Computational method predicts new uses for existing medicines
Researchers at Stanford University are using computers and genomic information to predict new uses for existing medicines by analyzing genomic and drug data.
The scientists drew their data from the NIH National Center for Biotechnology Information Gene Expression Omnibus, a publicly available database that contains the results of thousands of genomic studies on a wide range of topics, submitted by researchers across the globe.
The database catalogs changes in gene activity under various conditions, such as in diseased tissues or in response to medications.
The researchers focused on 100 diseases and 164 drugs. They created a computer program to search through the thousands of possible drug-disease combinations to find drugs and diseases whose gene expression patterns essentially cancelled each other out.
For example, if a disease increased the activity of certain genes, the program tried to match it with one or more drugs that decreased the activity of those genes.
Many of the drug-disease matches were known, and are already in clinical use, supporting the validity of the approach. For example, the analysis correctly predicted that prednisolone could treat Crohn’s disease, a condition for which it is a standard therapy.
Other matches were surprises. The research team chose to further investigate two such drug-disease combinations: an anti-ulcer medicine (cimetidine) that matched with lung cancer, and an anticonvulsant (topiramate) that matched with inflammatory bowel disease, which includes Crohn’s disease.
To confirm the cimetidine-lung cancer link, the team tested cimetidine on human lung cancer cells in lab dishes and implanted in mice.

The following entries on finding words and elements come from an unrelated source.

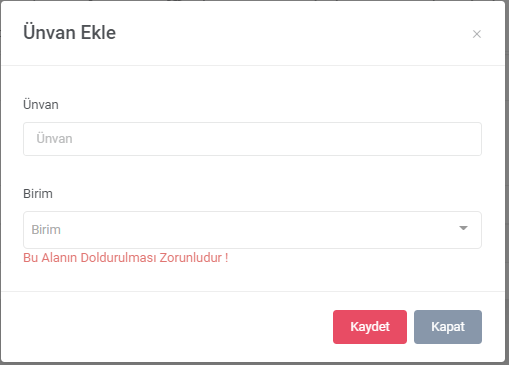Click the grey Ünvan placeholder text
The height and width of the screenshot is (365, 509).
tap(54, 139)
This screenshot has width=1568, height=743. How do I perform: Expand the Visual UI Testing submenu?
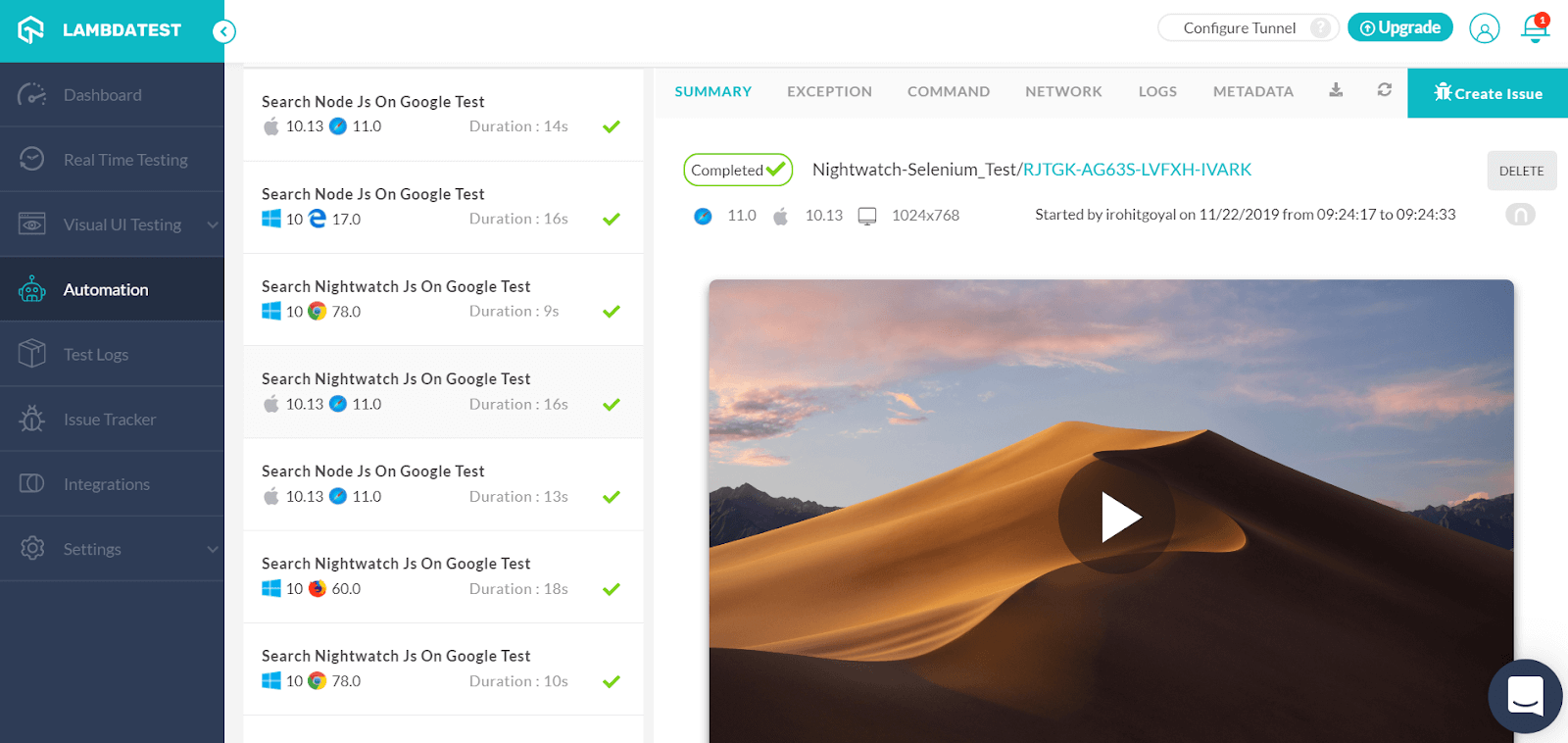tap(213, 224)
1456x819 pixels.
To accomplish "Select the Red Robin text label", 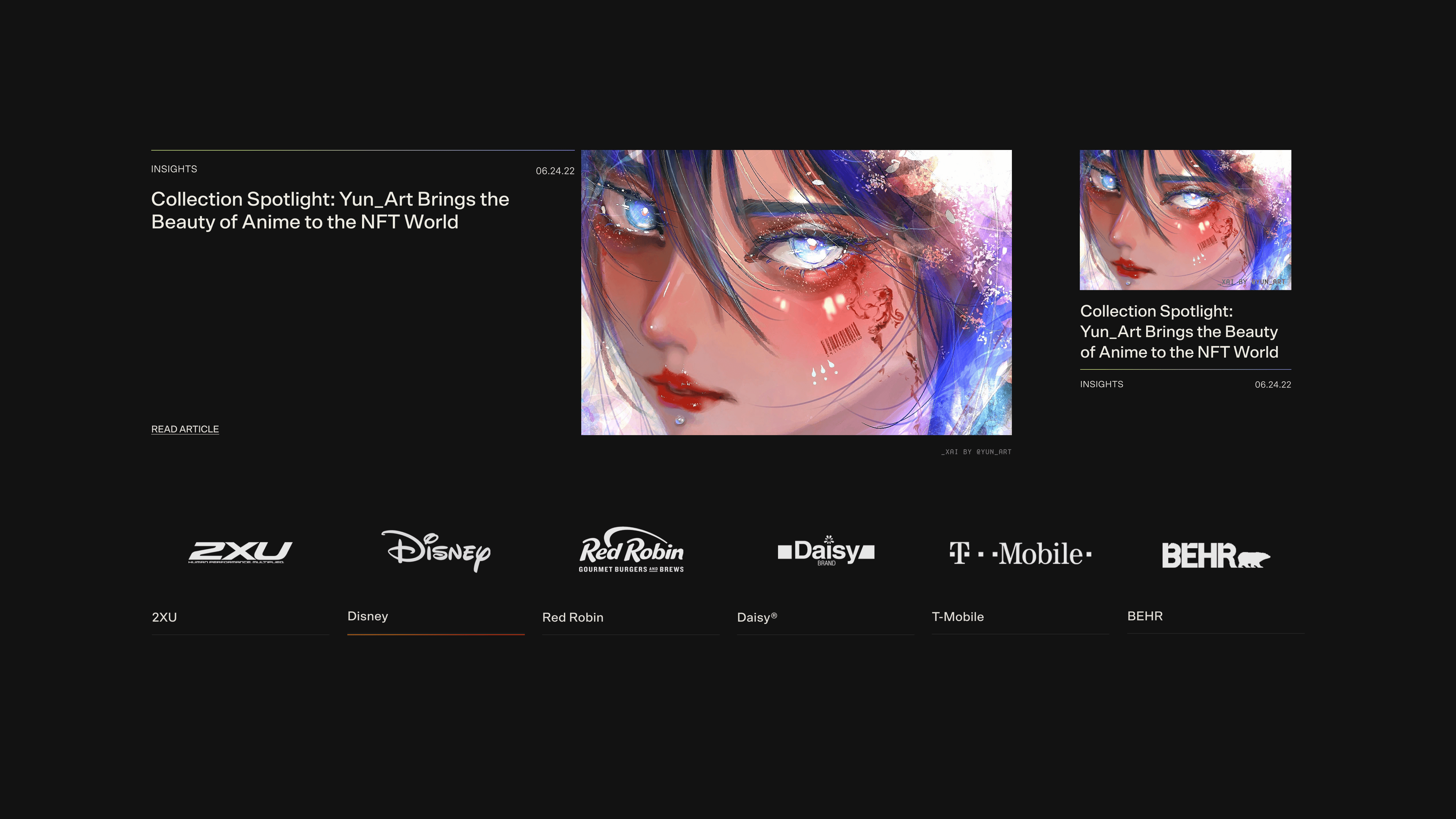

In both cases, the drug slowed the growth of the cancer cells compared to the control group (cells or mice) that had not received cimetidine.
To test whether the anticonvulsant topiramate had an effect on inflammatory bowel diseases, the researchers administered the drug to rats that had bowel disease symptoms — diarrhea and inflammation, ulcers, and microscopic damage in the colon. The drug decreased all of these symptoms, sometimes even better than prednisolone.
The work also has more fundamental value, the scientists said. They noticed that diseases with similar molecular processes (for example, those that affect the immune system) clustered together in the analysis. So did drugs with similar effects (for example, those that slow cell division).